Nelma Espíndola
Minha abordagem hoje não será especificamente sobre sites, portais e blogs, embora cite os devidos endereços necessários para quem quiser se aprofundar num assunto que merece atenção e é pouco divulgado pela mídia. Ela não deixa de ser uma mídia, pois é uma revista, mas alternativa, e tem um viés social respeitável.
Falarei da Revista OCAS, que faz da disseminação da informação uma possibilidade de “romper estigmas e preconceitos” de um contingente expressivo nas grandes capitais de nosso país: a população em situação de rua e em risco social. Este fenômeno, vale saber, embora pouco repercutido, acontece em proporções também significativas noutras partes do mundo.

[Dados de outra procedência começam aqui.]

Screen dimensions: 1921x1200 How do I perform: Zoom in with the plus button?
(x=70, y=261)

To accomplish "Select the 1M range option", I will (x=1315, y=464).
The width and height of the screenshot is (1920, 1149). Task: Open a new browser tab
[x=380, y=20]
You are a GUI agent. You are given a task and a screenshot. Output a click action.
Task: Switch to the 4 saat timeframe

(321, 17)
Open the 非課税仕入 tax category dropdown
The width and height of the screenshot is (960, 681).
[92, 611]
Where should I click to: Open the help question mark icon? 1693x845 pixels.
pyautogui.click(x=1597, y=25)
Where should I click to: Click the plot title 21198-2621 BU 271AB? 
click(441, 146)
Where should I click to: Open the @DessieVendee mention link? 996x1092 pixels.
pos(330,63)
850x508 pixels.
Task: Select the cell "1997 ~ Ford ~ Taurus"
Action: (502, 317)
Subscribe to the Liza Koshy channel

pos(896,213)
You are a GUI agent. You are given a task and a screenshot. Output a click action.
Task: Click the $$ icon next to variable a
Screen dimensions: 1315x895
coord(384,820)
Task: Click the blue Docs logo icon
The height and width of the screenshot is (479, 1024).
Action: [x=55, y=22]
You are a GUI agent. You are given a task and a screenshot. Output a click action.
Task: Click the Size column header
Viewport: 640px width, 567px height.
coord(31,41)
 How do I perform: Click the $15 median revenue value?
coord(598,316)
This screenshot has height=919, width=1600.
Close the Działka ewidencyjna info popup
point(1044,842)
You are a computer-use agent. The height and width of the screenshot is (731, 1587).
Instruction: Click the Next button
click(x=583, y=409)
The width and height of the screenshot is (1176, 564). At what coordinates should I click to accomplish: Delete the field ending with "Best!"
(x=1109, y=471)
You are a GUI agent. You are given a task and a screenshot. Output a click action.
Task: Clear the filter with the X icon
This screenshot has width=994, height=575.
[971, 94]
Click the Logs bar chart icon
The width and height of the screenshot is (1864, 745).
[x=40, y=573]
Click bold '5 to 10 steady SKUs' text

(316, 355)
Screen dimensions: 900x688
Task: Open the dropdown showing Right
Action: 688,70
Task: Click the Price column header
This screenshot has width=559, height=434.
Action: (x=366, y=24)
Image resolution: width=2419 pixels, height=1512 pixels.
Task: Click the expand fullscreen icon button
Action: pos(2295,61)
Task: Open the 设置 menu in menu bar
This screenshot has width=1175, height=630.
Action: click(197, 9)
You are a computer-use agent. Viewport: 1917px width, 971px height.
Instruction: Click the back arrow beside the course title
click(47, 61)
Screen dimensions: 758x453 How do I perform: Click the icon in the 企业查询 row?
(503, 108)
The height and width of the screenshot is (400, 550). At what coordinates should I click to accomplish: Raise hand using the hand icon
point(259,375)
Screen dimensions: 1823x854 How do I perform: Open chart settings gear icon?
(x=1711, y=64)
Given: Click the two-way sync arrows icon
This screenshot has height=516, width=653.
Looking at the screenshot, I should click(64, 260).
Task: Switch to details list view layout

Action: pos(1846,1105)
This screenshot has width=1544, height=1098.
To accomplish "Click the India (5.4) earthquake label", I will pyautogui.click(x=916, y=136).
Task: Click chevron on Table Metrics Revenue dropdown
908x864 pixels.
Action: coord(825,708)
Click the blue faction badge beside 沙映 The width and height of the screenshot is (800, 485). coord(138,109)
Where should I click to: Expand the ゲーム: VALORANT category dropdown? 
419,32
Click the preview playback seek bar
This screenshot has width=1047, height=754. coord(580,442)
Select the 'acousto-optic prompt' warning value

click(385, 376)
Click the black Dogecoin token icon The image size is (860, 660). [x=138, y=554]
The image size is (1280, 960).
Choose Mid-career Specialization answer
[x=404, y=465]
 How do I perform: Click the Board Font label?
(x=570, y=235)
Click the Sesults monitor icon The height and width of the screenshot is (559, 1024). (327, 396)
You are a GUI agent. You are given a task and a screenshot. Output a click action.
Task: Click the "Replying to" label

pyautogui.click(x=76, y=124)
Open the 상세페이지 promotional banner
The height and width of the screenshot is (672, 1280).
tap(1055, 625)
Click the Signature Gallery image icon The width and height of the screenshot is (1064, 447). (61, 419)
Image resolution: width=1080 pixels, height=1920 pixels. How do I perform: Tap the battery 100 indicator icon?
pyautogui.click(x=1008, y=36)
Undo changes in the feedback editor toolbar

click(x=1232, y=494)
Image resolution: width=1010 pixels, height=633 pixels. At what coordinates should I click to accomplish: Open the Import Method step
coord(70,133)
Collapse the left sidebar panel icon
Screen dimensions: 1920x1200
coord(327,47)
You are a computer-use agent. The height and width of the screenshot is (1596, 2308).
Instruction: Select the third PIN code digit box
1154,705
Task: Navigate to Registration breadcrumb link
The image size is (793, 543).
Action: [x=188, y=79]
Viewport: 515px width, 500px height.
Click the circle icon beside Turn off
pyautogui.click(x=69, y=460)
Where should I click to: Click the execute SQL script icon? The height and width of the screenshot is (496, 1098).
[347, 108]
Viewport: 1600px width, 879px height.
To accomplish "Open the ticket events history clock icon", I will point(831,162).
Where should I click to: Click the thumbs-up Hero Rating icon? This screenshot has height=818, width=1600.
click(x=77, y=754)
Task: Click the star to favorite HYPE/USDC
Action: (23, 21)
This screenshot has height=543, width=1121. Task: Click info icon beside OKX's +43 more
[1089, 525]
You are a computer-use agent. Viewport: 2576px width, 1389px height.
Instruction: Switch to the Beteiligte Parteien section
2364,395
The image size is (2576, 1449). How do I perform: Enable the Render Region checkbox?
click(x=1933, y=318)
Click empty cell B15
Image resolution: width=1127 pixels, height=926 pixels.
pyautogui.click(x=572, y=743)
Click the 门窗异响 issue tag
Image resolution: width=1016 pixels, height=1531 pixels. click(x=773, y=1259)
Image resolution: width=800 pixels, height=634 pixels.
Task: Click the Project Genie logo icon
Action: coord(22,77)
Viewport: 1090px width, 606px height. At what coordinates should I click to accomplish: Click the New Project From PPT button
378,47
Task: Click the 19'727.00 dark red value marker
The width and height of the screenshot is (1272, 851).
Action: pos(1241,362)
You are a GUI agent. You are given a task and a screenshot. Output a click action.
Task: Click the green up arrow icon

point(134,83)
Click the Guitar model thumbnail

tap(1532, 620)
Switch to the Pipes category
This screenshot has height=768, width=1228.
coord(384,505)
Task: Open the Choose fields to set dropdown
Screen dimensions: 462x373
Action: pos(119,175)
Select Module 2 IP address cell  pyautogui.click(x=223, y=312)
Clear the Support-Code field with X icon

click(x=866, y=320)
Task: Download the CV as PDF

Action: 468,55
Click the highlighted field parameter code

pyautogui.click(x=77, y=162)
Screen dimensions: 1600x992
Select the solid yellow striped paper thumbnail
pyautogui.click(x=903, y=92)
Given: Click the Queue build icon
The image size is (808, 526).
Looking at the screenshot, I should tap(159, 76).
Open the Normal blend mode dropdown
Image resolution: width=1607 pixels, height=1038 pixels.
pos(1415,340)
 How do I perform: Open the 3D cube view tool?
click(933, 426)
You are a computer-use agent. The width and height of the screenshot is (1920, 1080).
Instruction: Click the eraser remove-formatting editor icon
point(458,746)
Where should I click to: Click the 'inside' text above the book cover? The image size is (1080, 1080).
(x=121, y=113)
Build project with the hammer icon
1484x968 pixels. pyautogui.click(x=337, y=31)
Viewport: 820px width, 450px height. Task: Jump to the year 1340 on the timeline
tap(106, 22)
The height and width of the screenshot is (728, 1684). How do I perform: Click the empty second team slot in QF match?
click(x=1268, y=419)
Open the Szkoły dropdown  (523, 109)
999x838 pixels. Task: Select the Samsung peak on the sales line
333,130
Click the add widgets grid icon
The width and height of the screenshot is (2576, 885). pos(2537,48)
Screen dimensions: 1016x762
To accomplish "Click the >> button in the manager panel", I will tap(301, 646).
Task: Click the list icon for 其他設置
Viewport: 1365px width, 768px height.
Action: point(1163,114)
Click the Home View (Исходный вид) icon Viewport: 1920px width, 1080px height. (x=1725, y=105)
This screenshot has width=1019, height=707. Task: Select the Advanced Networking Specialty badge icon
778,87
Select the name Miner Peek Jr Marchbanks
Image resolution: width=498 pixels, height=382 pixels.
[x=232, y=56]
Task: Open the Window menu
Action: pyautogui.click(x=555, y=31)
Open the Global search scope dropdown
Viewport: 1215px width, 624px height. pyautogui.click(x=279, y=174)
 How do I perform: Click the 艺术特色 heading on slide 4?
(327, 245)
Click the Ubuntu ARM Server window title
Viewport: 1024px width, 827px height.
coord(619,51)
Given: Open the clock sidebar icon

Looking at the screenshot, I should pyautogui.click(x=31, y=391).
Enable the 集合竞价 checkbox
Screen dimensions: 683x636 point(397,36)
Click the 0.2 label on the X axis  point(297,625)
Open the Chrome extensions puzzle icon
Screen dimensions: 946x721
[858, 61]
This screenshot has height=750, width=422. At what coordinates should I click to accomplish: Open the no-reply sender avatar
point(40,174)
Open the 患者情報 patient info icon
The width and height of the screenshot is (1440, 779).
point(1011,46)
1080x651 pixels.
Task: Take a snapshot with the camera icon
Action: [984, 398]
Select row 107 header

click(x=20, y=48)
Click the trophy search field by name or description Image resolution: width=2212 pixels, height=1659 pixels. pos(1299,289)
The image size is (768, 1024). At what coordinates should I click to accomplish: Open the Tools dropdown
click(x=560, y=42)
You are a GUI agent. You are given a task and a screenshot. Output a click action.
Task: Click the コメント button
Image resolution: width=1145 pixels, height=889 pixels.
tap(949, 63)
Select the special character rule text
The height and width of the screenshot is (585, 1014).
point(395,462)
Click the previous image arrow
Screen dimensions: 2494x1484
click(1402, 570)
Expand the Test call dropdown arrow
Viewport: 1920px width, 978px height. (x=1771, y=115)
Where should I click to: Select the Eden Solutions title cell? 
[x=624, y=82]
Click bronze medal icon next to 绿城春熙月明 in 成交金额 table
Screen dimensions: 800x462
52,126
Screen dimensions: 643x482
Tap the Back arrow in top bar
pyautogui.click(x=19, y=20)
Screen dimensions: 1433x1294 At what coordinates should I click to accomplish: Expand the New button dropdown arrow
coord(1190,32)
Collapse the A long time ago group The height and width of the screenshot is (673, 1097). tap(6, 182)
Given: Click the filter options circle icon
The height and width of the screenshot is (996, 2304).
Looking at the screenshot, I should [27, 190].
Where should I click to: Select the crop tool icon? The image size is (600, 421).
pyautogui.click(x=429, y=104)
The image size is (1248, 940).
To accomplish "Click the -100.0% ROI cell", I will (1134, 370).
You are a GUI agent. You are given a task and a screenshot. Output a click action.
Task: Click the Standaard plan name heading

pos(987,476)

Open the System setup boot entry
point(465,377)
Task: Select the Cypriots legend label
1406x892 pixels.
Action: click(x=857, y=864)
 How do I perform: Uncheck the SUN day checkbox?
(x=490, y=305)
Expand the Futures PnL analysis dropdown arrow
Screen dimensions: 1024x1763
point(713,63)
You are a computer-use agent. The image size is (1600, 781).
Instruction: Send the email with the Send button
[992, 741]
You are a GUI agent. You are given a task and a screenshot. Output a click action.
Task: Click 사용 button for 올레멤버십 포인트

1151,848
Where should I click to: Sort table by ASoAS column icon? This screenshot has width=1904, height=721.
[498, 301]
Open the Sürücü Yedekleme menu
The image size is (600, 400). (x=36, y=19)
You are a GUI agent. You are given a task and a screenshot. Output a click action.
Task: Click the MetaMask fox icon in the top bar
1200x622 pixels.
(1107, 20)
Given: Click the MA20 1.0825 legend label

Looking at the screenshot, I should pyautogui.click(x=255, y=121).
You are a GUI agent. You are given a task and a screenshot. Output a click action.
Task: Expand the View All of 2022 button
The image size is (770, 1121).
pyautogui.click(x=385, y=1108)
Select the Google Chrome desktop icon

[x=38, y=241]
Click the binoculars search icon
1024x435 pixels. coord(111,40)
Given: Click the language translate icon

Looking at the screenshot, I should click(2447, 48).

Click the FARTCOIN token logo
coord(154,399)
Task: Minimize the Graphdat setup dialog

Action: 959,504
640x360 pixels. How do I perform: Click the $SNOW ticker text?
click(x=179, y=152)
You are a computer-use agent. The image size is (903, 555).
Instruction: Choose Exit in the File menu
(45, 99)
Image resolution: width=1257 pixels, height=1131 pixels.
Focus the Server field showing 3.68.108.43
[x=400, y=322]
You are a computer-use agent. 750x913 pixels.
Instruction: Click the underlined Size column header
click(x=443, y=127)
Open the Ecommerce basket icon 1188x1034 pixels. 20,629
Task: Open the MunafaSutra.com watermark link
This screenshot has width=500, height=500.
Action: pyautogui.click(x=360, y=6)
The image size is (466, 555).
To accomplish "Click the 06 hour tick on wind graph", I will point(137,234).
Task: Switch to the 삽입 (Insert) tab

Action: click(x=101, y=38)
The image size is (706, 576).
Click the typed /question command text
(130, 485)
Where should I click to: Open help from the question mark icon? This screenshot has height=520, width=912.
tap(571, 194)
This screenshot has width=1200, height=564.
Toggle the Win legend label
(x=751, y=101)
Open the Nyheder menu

Quem me instigou a escrever sobre isto foi Jefferson Ruiz, através de seu último post, na editoria Estranha Semelhança com a Utopia: “Liberdade de imprensa: do que estamos falando?” Ele me trouxe à memória o primeiro e único contato que tive com essa revista. Isto aconteceu em 2006, nas imediações da ESS/UFRJ, num dos dias em que frequentei o curso de extensão “Antropologia e Serviço Social”, no período de agosto a novembro daquele ano. Não me lembro qual dia foi. A única coisa que recordo é da abordagem de uma mulher de aproximadamente 30 anos, frágil fisicamente e de olhar sofrido, que expôs a mim e às minhas colegas a importância da venda daquela revista. Eu e algumas colegas a compramos. Depois desse dia, porém, não tive mais acesso a ela. E, hoje confesso o meu olhar falho na importância do que ela traz em seu bojo.
Um rápido histórico
Antes de dar um panorama geral sobre a revista, seu conteúdo e objetivos, falarei um pouco da responsável por sua publicação, a qual foi instituída em 21 de abril de 2001.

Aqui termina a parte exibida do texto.